A cardinal, intractable symptom of neuropathic pain is mechanical allodynia, pain caused by innocuous stimuli via low-threshold mechanoreceptors such as Aβ fibers. However, the mechanism by which Aβ fiber-derived signals are converted to pain remains incompletely understood. Here we identify a subset of inhibitory interneurons in the spinal dorsal horn (SDH) operated by adeno-associated viral vectors incorporating a neuropeptide Y promoter (AAV-NpyP⁺) and show that specific ablation or silencing of AAV-NpyP⁺ SDH interneurons converted touch-sensing Aβ fiber-derived signals to morphine-resistant pain-like behavioral responses. AAV-NpyP⁺ neurons received excitatory inputs from Aβ fibers and transmitted inhibitory GABA signals to lamina I neurons projecting to the brain. In a model of neuropathic pain developed by peripheral nerve injury, AAV-NpyP⁺ neurons exhibited deeper resting membrane potentials, and their excitation by Aβ fibers was impaired. Conversely, chemogenetic activation of AAV-NpyP⁺ neurons in nerve-injured rats reversed Aβ fiber-derived neuropathic pain-like behavior that was shown to be morphine-resistant and reduced pathological neuronal activation of superficial SDH including lamina I. These findings suggest that identified inhibitory SDH interneurons that act as a critical brake on conversion of touch-sensing Aβ fiber signals into pain-like behavioral responses. Thus, enhancing activity of these neurons may offer a novel strategy for treating neuropathic allodynia.

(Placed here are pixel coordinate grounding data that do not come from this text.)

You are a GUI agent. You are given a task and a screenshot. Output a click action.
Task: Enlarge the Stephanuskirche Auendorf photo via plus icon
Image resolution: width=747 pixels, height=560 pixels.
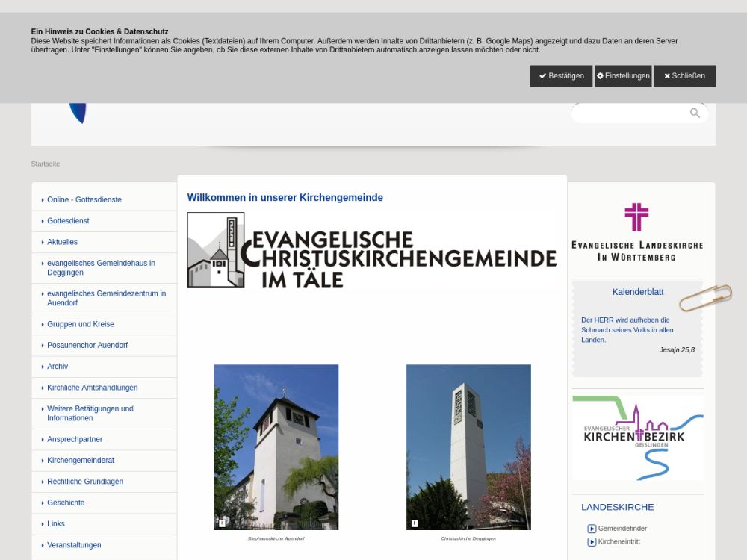pos(222,523)
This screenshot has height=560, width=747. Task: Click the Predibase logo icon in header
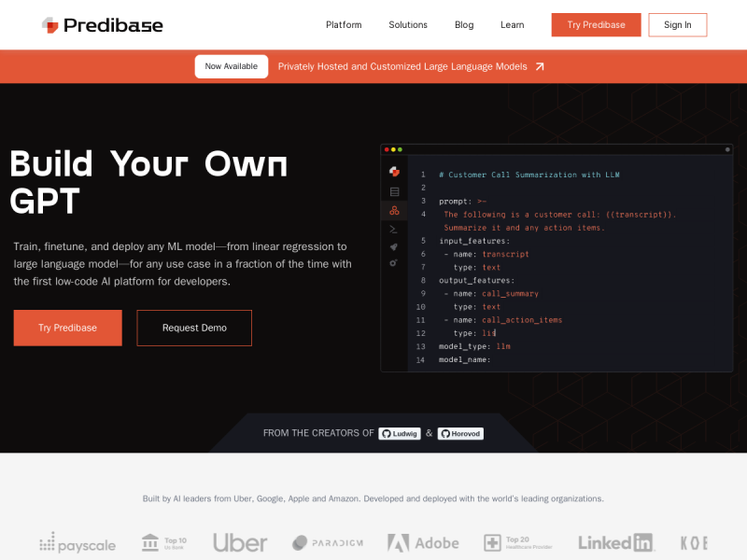(x=50, y=25)
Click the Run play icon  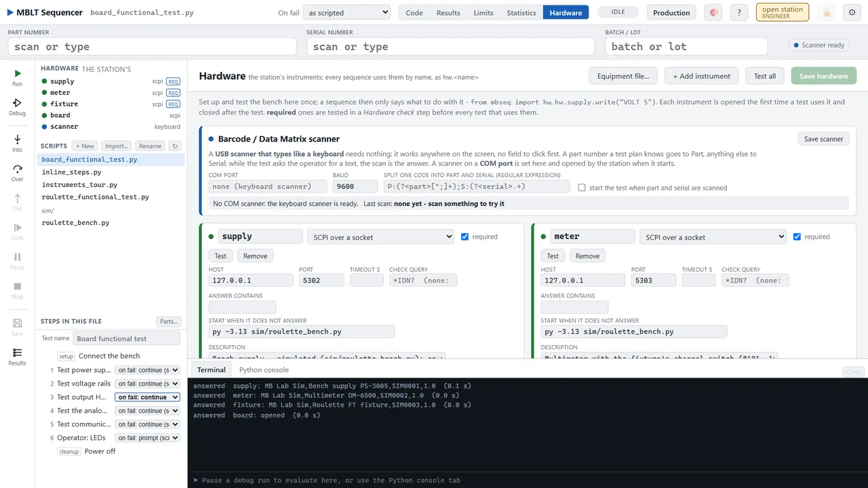[17, 73]
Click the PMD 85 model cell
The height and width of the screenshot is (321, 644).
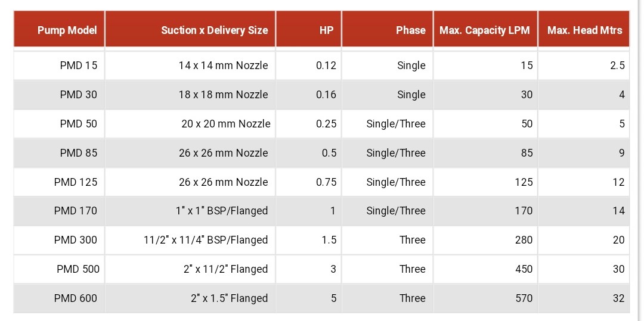coord(78,153)
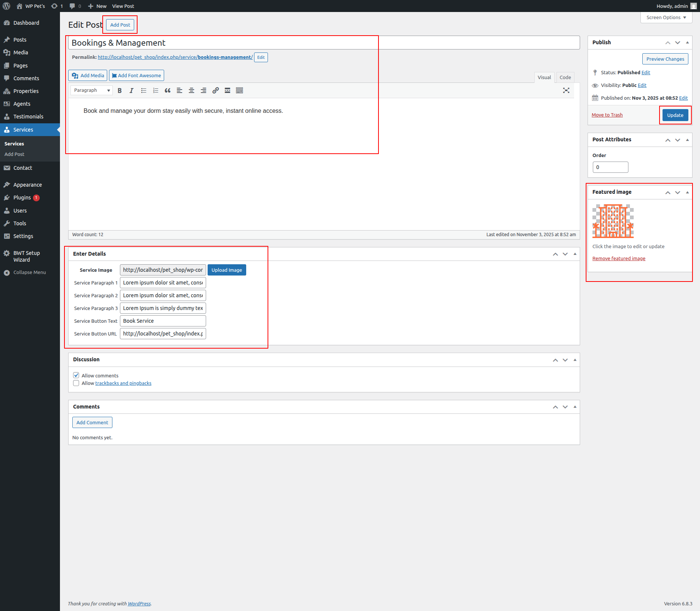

神经性疼痛的主要，难治性症状是机械性异常性疼痛，是由低阈值机械感受器（例如Aβ纤维）无害刺激引起的疼痛。然而，将Aβ纤维来源的信号转化为疼痛的机制仍未完全了解。在这里，我们确定了结合神经肽Y启动子（AAV-NpyP ⁺）的腺相关病毒载体在脊髓背角（SDH）中抑制性中间神经元的子集，并显示了AAV-NpyP ⁺ SDH中神经元的特定消融或沉默转换后的触摸感应Aβ纤维衍生的信号以抵抗吗啡的疼痛样行为反应。AAV-NpyP ⁺神经元从Aβ纤维接收兴奋性输入，并将抑制性GABA信号传递至伸向大脑的层状I神经元。在由周围神经损伤引起的神经性疼痛模型中，AAV-NpyP ⁺神经元表现出更深的静息膜电位，并且它们的Aβ纤维兴奋性受到损害。相反，AAV-NpyP ^+的化学生成激活神经损伤大鼠的神经元逆转了Aβ纤维衍生的神经性疼痛样行为，该行为被证明具有吗啡抗性，并减少了包括层板I在内的浅层SDH的病理神经元活化。将触摸感应Aβ纤维信号转换为类似疼痛的行为反应。因此，增强这些神经元的活性可以提供治疗神经性异常性疼痛的新策略。